October: I want mittens. I want fingerless gloves too. Perhaps someone else will want some as well. Mittens and fingerless gloves take about as long as socks. Of course, I may be knitting on something real, (a.k.a. a sweater). Maybe a sweater I started in September. But one needs Other Things to knit on when real knitting feels burdensome. Mittens would be good to work on in October.

November: By the time November rears it’s wint’ry head, I seriously suspect I will be knitting on a sweater or some other bit of Real Knitting, something decided upon during some equinautical weather shift or perhaps chosen during October’s harvest festivities. If I am not, I shall begin a shawl, for I have yarn for two of them and I’d really like to have one. Something snuggly and cozy to cuddle into during the long winter months. Both alpaca and a delicious mohair blend lurk in those lovely blue tubs in the den. Both of them yearn to become shawls. If a previous piece of Real Knitting has already staked out the month of November, my mindless knitting will be lace cuffs. I like knitting lace. I want some lace cuffs to slip beneath ordinary sweater sleeves and make them fancy.

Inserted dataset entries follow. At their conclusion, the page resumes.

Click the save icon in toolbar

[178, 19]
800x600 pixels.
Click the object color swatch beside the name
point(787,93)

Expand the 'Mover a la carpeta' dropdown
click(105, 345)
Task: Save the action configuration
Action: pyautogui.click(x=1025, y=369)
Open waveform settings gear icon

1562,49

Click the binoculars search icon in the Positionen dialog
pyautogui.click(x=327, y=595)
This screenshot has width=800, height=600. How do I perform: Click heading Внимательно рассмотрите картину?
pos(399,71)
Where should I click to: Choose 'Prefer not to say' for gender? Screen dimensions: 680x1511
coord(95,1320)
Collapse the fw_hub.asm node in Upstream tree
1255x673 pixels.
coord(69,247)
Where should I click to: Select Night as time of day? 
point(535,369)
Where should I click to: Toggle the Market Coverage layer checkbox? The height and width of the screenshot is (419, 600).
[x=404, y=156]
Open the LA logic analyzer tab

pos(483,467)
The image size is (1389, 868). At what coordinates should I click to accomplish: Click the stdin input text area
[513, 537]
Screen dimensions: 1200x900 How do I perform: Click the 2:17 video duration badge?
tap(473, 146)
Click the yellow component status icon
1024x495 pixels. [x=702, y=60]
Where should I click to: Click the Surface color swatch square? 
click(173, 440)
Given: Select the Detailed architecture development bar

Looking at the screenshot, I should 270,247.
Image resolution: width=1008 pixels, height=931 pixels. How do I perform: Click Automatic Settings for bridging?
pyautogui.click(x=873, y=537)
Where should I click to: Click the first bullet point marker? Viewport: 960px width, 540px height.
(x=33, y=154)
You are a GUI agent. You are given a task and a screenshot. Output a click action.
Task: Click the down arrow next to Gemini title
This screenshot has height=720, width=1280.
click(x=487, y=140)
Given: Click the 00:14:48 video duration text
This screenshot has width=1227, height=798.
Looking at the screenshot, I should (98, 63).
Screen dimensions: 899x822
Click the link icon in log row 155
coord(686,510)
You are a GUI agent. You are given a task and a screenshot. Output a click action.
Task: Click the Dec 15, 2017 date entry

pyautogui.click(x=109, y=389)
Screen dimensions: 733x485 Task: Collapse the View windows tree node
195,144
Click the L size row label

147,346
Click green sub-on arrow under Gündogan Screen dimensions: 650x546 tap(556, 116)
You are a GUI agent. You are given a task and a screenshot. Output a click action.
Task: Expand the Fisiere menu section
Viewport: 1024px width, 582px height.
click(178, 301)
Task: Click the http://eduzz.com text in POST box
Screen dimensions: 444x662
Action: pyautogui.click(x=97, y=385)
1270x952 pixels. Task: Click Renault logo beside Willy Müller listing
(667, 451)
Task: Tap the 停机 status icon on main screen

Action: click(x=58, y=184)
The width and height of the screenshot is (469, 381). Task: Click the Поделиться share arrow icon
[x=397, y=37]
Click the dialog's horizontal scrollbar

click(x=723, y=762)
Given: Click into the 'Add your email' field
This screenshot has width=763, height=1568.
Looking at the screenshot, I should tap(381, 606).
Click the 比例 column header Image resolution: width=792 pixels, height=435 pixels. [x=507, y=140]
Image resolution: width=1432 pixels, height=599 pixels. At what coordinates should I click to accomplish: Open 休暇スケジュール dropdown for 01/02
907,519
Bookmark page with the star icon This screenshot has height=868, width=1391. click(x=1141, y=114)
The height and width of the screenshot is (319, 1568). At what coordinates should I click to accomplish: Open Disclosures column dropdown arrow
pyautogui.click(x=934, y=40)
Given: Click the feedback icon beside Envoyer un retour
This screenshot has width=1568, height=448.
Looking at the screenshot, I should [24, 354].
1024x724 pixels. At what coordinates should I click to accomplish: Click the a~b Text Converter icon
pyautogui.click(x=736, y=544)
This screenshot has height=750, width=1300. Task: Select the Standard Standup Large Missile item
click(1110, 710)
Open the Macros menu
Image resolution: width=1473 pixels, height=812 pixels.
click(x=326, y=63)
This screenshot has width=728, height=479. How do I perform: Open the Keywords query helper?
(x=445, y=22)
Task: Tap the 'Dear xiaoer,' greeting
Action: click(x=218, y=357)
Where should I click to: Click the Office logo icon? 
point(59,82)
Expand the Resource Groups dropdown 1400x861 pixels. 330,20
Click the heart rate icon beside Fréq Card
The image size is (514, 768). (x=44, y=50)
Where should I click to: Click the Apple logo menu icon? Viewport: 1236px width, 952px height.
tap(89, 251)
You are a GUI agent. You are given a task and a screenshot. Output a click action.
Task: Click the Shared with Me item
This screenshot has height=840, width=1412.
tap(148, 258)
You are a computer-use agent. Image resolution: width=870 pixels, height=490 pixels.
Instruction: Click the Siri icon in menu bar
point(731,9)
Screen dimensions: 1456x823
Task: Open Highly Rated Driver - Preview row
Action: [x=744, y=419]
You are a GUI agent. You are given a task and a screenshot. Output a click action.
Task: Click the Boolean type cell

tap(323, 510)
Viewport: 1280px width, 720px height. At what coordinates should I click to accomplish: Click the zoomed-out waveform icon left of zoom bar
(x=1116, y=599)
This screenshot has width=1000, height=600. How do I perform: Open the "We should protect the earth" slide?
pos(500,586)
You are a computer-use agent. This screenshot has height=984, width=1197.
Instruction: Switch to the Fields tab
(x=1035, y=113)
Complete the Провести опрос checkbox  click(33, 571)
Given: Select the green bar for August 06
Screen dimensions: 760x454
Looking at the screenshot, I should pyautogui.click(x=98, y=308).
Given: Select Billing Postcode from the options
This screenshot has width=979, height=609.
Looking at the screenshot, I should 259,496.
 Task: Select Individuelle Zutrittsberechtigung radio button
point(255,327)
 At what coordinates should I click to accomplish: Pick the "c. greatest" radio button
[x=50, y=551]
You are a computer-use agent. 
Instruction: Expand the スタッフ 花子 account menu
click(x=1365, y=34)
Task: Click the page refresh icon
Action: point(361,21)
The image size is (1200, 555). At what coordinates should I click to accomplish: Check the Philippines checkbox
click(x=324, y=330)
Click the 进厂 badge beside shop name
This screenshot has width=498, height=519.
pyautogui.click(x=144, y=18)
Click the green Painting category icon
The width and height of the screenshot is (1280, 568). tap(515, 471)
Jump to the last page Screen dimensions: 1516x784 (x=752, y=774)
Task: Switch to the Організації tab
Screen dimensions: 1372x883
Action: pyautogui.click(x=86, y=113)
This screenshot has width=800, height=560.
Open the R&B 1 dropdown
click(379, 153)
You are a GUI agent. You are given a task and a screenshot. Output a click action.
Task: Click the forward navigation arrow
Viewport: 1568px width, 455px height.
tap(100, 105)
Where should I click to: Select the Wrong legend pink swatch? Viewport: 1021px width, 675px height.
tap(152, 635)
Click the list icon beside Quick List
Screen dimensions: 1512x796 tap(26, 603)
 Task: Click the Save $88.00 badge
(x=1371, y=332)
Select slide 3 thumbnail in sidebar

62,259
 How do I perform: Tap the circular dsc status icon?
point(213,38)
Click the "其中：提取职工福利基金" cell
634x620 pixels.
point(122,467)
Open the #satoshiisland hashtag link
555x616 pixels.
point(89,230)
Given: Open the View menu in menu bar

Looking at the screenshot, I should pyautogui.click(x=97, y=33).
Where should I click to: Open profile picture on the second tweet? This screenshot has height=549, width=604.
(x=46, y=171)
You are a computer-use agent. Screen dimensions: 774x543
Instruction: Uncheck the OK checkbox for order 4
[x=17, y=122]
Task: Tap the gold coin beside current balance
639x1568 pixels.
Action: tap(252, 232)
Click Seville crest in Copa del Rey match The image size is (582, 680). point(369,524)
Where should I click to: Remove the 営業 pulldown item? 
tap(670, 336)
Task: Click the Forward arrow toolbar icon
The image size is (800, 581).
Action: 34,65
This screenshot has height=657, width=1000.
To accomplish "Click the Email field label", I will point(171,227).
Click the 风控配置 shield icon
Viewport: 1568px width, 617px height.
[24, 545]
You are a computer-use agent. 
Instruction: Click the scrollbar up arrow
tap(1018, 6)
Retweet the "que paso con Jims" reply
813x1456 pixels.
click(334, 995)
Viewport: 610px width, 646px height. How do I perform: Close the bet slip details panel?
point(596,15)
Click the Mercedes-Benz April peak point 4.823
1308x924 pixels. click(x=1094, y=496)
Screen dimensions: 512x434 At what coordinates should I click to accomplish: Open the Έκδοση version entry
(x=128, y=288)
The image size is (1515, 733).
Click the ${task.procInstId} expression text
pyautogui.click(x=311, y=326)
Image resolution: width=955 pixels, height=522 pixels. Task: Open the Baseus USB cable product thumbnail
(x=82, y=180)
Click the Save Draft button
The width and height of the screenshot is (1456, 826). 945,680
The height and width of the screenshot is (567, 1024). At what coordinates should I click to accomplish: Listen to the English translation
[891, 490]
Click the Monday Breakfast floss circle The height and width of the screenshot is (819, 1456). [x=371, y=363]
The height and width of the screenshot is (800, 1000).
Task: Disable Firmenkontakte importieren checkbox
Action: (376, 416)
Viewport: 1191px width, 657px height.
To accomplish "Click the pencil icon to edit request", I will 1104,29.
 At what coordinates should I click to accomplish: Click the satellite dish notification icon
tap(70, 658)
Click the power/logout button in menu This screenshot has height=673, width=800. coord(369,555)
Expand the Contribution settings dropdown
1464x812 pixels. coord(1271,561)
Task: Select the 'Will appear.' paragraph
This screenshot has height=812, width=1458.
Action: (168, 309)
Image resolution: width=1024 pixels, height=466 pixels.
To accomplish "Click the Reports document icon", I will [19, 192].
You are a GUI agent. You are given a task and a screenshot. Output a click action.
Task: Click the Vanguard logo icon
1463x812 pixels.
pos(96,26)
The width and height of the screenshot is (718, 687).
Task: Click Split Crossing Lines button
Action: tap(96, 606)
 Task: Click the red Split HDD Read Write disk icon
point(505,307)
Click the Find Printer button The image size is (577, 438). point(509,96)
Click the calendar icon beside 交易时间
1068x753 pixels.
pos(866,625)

December: It is my fervent hope that I will not, with my abundant free knitting time, try to knit MORE Christmas gifts for unsuspecting recipients. My desire is that December be Freedom Month. The month when I may diddle and fiddle and dabble with whatever strikes my fancy. Or keep on working on some project that would otherwise have to be put down, and perhaps forgotten about, to fulfill my self-imposed gift obligations. Or start 2008 Christmas socks if I just can’t endure a December that doesn’t include Sock Knitting.

So.

Here you have it. A year of knitting. A year of good ideas. A plan for knitting. Not carved in stone, of course, but knit, of fine elastic wool that can give with circumstances, or even be ripped out if need be. But that will stretch to fit a life full of the joys of fiber.